I just added the below two captions to the Alto Trombone Timeline. This addition brings to 21 the total number of 19th century trade catalogs that clearly label the alto trombone an E-flat instrument (see here). What is the historical significance? This is yet another piece of evidence that runs counter to what some historians have asserted about the alto trombone: 1) That alto trombone was not used (or was rarely used) in the mid-to-late 19th century, and 2) that the alto trombone was just a tenor trombone in B-flat with a smaller mouthpiece. This new evidence is not conclusive by itself; rather, it is part of a large body of evidence (e.g., see the rest of the Alto Timeline, which includes more than 100 primary sources, plus Alto Trombone in 19th Century Trade Catalogs, Alto in Treatises, and Extant Altos). See also this noteworthy recently-published letter by Johannes Brahms from the year 1859, wherein Brahms advocates very strongly for a “genuine little alto trombone.”
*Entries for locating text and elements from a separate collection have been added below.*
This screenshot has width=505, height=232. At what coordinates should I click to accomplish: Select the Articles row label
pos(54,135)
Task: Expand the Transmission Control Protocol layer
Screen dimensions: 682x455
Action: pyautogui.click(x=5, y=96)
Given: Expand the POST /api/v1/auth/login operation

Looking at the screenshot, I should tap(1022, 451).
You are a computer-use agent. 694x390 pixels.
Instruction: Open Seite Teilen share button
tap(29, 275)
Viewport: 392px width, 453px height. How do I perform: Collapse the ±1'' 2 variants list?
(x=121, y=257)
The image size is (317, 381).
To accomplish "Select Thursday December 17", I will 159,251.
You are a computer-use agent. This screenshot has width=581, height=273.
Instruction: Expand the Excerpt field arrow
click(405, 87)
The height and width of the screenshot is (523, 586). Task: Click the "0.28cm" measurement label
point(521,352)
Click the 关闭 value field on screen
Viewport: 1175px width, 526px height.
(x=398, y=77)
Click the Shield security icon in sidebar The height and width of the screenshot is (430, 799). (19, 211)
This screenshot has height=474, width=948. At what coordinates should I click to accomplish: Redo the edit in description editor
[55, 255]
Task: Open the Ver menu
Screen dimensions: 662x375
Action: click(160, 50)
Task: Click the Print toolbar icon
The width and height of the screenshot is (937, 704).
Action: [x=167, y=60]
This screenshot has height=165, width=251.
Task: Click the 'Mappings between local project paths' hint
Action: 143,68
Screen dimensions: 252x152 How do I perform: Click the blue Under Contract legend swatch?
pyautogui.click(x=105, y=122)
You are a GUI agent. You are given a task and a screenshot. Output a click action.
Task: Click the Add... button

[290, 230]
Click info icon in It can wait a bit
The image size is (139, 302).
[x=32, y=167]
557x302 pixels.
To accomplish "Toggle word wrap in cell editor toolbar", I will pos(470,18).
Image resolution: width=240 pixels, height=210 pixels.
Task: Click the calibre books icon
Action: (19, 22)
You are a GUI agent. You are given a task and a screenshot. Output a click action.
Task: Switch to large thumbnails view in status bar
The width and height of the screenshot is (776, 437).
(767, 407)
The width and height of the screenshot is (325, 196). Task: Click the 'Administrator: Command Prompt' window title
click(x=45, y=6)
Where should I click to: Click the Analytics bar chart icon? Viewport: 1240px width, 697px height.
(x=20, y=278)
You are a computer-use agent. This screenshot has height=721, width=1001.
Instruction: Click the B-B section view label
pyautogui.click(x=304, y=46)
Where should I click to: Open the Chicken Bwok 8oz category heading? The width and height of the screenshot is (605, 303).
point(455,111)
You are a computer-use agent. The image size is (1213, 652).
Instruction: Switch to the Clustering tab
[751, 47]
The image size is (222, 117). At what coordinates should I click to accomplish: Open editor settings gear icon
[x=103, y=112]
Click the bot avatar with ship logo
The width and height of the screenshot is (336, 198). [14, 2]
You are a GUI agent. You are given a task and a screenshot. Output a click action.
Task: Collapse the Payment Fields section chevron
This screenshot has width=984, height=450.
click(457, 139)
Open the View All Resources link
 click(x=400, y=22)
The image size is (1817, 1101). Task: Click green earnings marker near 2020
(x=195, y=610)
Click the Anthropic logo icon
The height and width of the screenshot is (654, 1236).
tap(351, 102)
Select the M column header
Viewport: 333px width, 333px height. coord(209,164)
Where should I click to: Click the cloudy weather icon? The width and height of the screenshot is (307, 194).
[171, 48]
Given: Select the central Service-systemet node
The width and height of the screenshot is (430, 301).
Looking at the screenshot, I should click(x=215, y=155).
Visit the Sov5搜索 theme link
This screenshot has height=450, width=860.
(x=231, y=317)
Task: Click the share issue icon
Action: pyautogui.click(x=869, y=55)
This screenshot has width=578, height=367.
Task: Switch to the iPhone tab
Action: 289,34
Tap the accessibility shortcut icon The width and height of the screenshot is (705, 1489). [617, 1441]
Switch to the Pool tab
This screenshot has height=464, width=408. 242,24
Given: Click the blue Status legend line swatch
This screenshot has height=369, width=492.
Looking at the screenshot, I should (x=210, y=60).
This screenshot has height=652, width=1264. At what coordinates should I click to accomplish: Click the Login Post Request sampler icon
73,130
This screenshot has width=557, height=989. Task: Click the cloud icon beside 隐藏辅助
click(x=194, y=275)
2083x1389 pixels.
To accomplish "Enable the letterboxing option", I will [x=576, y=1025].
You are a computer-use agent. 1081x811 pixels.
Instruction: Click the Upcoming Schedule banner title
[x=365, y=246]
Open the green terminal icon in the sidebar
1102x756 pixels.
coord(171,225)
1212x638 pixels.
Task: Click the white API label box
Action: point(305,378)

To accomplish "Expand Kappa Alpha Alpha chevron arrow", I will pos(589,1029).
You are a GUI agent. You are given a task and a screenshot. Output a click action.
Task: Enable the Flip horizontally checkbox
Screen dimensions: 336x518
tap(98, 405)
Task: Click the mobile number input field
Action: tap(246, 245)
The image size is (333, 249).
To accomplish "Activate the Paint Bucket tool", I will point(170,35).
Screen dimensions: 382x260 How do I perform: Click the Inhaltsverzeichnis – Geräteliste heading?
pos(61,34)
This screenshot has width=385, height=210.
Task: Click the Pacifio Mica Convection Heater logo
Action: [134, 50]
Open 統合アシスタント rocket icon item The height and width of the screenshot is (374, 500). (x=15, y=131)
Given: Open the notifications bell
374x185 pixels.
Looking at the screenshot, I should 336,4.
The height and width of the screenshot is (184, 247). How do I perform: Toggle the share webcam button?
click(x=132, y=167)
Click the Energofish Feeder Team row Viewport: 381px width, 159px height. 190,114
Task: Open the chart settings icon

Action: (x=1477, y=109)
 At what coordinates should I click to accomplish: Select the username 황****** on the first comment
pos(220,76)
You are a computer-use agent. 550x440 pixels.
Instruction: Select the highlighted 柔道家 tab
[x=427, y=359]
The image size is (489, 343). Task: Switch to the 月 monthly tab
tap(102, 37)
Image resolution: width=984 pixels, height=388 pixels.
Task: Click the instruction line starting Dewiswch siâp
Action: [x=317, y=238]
c. 1860—New York: John F. Stratton offers two different models of “E-flat Alto Trombone” in his musical instrument catalog, one under the heading of “J. Latour Paris, France,” and another under the heading of “Stratton’s ‘Concerto’ Band Instruments” (University of California, Santa Barbara Romaine Collection).
c. 1860—New York: In a catalog labeled “Appendix to our Musical Merchandise Catalogue,” John F. Stratton offers an “E-flat Alto Trombone” under the category of “Stratton ‘Concerto’ Trombones.” Pictured is an engraving of a valve alto trombone that is shorter than the B-flat tenor pictured (University of California, Santa Barbara Romaine Collection).